Tall concrete crash barriers, lookout posts and razor wire surround the kibbutz, and beyond them army watchtowers loom close to barricades fencing in the Gaza Strip. One of the watchtowers is still scorched by explosives used by the Palestinians in the daring kidnap. As we stand taking in this scene, a convoy of armoured Jeeps career towards us, and Israeli soldiers pulling on flak jackets leap out, telling us to leave immediately, that the area is subject to sniper fire.

With the intense afternoon sun bleaching the landscape, it is hard to imagine the half-light in which the cross-border raid took place. A surveillance camera captured grainy images of Shalit being bundled by gunmen towards an opening cut in the fence surrounding the vast open prison that Gaza has become. They had entered Israel undetected, burrowing an underground tunnel more than half a kilometre long through sand and clay beneath the fence and exiting behind Israeli military lines.

Armed with anti-tank missiles, grenades and automatic rifles, the assailants killed two Israeli soldiers and seriously injured four more.

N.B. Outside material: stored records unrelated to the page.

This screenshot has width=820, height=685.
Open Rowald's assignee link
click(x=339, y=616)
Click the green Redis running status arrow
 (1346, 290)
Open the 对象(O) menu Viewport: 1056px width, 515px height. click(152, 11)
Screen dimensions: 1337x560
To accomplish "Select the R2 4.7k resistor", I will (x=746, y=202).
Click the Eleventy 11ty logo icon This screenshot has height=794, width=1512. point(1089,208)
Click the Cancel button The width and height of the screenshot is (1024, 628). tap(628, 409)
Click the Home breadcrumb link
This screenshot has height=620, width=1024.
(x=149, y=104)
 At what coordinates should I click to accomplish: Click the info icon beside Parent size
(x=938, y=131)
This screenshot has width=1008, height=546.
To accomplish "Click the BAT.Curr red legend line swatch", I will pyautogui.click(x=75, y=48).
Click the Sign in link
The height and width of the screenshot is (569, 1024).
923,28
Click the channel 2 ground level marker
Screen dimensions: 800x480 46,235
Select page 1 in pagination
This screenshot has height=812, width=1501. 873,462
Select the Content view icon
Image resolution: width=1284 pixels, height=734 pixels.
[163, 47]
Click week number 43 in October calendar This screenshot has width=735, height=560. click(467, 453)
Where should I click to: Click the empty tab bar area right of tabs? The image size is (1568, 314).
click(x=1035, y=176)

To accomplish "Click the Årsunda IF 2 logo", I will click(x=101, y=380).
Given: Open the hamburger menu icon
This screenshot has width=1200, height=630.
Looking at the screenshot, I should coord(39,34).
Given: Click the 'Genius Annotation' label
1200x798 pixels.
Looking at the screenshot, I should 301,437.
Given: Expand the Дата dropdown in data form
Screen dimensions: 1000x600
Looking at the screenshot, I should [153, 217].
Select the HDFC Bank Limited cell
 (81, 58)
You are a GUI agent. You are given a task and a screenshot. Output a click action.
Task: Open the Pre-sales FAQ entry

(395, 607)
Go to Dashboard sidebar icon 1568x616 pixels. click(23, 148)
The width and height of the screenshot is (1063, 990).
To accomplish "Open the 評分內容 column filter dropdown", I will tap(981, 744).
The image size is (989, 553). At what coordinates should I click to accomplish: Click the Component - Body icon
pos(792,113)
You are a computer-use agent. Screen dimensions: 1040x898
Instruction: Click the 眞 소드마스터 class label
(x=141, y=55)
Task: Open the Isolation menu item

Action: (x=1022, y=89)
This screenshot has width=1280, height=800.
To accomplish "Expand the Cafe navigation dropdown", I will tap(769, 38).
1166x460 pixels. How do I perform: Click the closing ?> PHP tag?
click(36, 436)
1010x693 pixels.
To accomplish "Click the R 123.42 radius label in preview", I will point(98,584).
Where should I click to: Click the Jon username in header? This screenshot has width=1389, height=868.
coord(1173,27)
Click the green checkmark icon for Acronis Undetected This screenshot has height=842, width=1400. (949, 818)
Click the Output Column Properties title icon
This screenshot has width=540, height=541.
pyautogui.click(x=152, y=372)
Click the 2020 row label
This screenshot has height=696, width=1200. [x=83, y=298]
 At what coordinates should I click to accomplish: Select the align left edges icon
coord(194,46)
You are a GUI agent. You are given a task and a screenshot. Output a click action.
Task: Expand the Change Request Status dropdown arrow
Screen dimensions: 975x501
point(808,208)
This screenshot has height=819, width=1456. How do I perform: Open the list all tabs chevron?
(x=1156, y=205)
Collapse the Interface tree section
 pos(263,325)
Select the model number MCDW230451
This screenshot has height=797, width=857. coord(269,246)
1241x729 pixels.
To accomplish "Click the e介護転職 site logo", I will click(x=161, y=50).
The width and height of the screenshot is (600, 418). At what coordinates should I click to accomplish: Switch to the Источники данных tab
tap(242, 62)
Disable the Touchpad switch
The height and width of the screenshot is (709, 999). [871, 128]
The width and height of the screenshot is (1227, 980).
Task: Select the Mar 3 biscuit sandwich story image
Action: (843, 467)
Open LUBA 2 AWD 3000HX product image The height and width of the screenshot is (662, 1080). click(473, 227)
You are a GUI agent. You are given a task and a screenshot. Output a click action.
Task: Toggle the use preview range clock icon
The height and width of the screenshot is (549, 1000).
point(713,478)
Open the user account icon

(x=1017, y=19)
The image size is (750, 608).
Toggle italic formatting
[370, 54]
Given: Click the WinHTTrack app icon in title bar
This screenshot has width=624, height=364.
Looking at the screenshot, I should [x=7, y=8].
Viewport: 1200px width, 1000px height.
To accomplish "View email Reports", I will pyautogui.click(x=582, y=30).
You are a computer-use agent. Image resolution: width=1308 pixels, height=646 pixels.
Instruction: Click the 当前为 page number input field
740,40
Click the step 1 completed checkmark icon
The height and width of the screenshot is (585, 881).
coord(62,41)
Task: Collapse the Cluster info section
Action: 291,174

The only trace of Shalit, a tank gunner, was part of his bloody uniform found close to the tank in which he was patrolling the border area. From this it was determined that the 19-year-old had been wounded in the attack, though the extent of his injuries is still unknown.

More than two years on, Shalit’s awkward smile continues to appear regularly in the pages of the Israeli press. His kidnap sparked a new chapter of war in the never-ending Middle East conflict. And his continuing captivity is seared into the consciousness of both sides: the Israelis, who seek his release, and the Palestinians, who see him as a bargaining chip to secure freedom for hundreds of Palestinians in Israeli jails, many of them women and children. The fate of the young conscript, and the possibility of a prisoner exchange to free him, has been the focus of intense, if intermittent, diplomacy. While Egypt has been acting as mediator, France and the EU are making demands for more progress (the Shalits hold dual French/Israeli nationality).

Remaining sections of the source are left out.